**Collected data:**
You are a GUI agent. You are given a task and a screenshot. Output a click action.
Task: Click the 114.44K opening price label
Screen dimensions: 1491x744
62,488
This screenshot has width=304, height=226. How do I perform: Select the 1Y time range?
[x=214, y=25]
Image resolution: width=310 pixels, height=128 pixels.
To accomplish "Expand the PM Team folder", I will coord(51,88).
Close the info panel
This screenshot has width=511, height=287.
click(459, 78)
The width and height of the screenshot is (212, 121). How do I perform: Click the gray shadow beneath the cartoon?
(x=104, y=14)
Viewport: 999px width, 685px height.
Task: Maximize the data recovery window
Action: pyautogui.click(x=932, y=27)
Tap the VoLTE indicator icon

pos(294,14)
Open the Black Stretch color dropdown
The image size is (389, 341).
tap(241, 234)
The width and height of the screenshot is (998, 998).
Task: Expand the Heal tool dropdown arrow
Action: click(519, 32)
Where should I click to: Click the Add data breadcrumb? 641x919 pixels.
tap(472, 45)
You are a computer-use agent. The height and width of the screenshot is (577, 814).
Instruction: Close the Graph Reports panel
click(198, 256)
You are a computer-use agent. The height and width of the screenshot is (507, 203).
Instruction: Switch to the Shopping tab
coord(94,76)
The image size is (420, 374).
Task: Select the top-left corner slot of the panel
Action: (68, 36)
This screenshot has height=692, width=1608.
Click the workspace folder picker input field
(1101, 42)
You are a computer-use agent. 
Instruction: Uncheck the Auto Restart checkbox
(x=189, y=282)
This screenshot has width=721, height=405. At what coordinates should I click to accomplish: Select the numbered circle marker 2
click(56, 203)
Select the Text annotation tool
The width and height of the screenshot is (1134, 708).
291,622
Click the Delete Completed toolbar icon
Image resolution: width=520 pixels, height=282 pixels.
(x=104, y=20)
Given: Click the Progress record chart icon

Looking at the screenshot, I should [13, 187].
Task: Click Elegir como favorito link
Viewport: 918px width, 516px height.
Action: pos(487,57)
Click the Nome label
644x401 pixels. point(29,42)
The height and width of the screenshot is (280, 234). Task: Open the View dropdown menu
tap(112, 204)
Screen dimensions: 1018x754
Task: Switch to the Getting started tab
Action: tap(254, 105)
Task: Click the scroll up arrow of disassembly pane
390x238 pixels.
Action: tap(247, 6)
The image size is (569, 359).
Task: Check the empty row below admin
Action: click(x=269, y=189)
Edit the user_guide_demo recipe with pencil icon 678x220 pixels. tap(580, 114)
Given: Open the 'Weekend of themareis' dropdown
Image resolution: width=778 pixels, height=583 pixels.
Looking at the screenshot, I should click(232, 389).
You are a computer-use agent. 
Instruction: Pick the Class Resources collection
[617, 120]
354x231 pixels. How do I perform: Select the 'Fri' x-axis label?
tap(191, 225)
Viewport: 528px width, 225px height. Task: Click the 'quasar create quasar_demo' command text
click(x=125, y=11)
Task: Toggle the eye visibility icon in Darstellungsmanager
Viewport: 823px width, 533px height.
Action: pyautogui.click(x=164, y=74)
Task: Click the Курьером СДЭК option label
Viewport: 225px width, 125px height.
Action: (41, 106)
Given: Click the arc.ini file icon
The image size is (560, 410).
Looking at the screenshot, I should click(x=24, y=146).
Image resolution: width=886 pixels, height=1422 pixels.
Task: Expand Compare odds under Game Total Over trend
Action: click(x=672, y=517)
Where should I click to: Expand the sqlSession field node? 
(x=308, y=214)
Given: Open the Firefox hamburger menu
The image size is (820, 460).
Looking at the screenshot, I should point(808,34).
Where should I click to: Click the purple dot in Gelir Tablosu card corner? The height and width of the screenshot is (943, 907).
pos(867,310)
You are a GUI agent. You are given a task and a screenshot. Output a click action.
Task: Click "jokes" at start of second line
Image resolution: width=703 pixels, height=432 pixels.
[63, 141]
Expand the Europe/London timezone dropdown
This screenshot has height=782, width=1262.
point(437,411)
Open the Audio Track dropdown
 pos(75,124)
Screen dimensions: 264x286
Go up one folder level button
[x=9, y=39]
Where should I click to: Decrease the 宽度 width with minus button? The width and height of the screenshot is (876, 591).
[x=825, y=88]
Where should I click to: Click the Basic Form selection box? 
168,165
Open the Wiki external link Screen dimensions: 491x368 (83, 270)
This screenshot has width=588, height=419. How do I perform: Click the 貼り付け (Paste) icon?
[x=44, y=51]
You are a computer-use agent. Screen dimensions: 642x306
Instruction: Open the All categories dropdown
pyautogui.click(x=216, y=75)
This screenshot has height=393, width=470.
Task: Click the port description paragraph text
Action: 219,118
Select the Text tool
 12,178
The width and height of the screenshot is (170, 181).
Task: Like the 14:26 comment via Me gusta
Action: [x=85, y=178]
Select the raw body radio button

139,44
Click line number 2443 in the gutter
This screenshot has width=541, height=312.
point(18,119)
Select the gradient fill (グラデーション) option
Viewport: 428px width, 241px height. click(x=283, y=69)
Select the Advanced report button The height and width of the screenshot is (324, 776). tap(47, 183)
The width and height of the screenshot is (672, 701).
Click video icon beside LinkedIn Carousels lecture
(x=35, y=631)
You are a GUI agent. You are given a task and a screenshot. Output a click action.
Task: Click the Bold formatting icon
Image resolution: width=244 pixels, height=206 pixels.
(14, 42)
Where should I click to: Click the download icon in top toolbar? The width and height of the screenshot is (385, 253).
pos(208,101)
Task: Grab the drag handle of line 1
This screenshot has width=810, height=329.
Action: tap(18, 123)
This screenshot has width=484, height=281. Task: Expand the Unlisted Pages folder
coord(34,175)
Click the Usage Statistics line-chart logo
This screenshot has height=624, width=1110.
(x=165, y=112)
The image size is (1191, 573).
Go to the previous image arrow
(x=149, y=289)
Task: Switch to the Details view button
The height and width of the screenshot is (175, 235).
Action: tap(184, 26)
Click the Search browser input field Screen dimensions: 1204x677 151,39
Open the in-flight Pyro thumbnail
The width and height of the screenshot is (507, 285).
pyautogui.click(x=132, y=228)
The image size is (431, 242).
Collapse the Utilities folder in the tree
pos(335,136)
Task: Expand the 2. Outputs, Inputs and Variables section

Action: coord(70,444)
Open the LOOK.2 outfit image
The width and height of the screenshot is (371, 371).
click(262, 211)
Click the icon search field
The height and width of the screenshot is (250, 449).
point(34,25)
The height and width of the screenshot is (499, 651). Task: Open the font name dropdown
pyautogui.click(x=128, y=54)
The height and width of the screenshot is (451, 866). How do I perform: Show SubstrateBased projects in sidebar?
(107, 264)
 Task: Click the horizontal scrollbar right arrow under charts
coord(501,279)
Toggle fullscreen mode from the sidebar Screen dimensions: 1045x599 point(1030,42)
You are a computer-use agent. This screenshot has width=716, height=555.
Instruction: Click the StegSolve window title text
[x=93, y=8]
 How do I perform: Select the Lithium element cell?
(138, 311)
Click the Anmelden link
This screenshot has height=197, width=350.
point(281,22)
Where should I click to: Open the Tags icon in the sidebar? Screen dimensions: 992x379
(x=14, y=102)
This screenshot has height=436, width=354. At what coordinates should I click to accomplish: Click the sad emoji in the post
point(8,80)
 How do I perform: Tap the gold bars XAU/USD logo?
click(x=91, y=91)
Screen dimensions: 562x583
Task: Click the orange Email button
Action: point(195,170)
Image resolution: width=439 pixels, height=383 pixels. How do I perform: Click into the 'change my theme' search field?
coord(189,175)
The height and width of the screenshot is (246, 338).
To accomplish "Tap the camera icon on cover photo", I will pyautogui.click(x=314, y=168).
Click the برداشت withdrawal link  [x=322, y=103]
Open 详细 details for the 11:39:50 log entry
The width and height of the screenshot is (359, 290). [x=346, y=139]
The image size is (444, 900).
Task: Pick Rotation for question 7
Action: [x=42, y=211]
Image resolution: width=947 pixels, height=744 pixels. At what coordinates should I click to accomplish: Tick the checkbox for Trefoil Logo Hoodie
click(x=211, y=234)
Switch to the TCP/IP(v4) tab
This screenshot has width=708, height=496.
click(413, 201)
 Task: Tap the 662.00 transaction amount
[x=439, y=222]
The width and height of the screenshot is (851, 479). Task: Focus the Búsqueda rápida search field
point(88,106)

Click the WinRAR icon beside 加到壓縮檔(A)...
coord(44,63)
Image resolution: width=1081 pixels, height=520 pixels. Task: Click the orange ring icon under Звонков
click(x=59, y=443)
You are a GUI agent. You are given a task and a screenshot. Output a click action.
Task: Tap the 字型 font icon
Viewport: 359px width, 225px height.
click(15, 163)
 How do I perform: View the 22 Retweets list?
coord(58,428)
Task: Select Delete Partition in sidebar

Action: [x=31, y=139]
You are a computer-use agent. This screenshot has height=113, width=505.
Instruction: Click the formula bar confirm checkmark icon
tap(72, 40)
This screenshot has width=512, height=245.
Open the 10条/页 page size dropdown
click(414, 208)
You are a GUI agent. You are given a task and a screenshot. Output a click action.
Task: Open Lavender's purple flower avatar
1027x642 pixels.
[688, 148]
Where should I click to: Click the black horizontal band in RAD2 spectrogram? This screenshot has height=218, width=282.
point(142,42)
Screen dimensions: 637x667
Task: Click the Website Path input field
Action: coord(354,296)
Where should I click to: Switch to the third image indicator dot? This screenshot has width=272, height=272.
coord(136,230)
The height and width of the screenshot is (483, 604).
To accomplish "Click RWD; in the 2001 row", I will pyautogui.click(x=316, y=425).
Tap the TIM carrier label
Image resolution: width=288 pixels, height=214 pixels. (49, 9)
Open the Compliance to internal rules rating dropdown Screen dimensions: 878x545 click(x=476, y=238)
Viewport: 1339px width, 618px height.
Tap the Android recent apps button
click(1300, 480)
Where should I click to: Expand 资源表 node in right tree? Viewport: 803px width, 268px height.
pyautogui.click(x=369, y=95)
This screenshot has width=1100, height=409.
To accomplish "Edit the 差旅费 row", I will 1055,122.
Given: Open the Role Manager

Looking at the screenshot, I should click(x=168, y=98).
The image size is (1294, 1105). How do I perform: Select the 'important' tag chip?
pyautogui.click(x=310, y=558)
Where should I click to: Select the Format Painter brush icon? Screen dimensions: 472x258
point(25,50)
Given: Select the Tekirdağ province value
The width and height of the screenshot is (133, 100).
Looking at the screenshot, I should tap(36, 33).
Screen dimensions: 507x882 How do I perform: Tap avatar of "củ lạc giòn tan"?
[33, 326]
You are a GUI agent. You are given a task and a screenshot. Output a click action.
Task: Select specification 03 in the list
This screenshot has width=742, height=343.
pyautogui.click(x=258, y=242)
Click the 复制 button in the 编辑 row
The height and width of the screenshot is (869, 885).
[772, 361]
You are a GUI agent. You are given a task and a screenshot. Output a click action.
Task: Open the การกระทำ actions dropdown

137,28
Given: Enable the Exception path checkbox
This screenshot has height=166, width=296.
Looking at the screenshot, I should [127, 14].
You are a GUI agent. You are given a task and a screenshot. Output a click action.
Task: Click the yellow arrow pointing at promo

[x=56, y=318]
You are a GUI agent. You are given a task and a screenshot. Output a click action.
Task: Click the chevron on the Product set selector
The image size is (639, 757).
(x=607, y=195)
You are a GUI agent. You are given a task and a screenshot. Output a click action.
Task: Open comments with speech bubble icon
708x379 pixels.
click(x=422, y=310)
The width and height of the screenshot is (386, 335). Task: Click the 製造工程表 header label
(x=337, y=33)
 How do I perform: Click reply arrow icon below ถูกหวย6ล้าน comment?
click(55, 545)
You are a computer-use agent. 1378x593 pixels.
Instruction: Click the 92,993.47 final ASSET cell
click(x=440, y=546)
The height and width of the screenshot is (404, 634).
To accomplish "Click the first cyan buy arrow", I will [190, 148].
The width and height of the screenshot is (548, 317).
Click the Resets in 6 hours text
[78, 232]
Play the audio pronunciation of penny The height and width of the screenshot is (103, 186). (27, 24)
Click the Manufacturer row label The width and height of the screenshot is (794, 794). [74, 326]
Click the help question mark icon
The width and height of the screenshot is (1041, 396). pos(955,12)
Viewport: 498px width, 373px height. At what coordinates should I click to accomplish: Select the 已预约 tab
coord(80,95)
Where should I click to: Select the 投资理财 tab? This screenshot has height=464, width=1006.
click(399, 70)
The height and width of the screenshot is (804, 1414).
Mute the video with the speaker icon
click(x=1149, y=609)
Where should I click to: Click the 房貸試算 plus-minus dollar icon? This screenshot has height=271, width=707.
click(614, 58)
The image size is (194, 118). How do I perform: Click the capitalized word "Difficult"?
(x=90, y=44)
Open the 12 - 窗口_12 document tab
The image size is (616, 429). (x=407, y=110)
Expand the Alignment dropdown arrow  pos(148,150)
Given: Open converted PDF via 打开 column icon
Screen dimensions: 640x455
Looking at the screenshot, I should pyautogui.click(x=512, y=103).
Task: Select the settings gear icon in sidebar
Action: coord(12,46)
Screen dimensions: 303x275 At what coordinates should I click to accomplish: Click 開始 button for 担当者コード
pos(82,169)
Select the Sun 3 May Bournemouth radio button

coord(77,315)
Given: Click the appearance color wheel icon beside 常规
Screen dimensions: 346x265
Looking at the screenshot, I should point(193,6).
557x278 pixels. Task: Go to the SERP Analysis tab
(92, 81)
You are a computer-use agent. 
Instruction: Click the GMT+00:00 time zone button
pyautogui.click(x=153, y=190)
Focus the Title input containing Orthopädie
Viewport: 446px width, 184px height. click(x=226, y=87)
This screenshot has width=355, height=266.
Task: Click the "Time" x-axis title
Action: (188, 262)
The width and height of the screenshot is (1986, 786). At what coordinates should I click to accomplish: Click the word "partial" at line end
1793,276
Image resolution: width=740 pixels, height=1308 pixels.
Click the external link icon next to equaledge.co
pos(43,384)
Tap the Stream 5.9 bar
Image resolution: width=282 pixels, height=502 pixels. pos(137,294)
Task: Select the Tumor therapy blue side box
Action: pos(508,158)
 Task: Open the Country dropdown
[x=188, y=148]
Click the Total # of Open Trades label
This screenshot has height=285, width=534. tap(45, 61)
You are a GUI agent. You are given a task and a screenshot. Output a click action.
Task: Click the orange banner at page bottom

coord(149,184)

**Aim of the exercise:** Of the lines above, retype only those from the line containing "Task: Click the 114.44K opening price label" through the line containing "Close the info panel", including both, exactly.

**Output:**
Task: Click the 114.44K opening price label
Screen dimensions: 1491x744
62,488
This screenshot has width=304, height=226. How do I perform: Select the 1Y time range?
[x=214, y=25]
Image resolution: width=310 pixels, height=128 pixels.
To accomplish "Expand the PM Team folder", I will coord(51,88).
Close the info panel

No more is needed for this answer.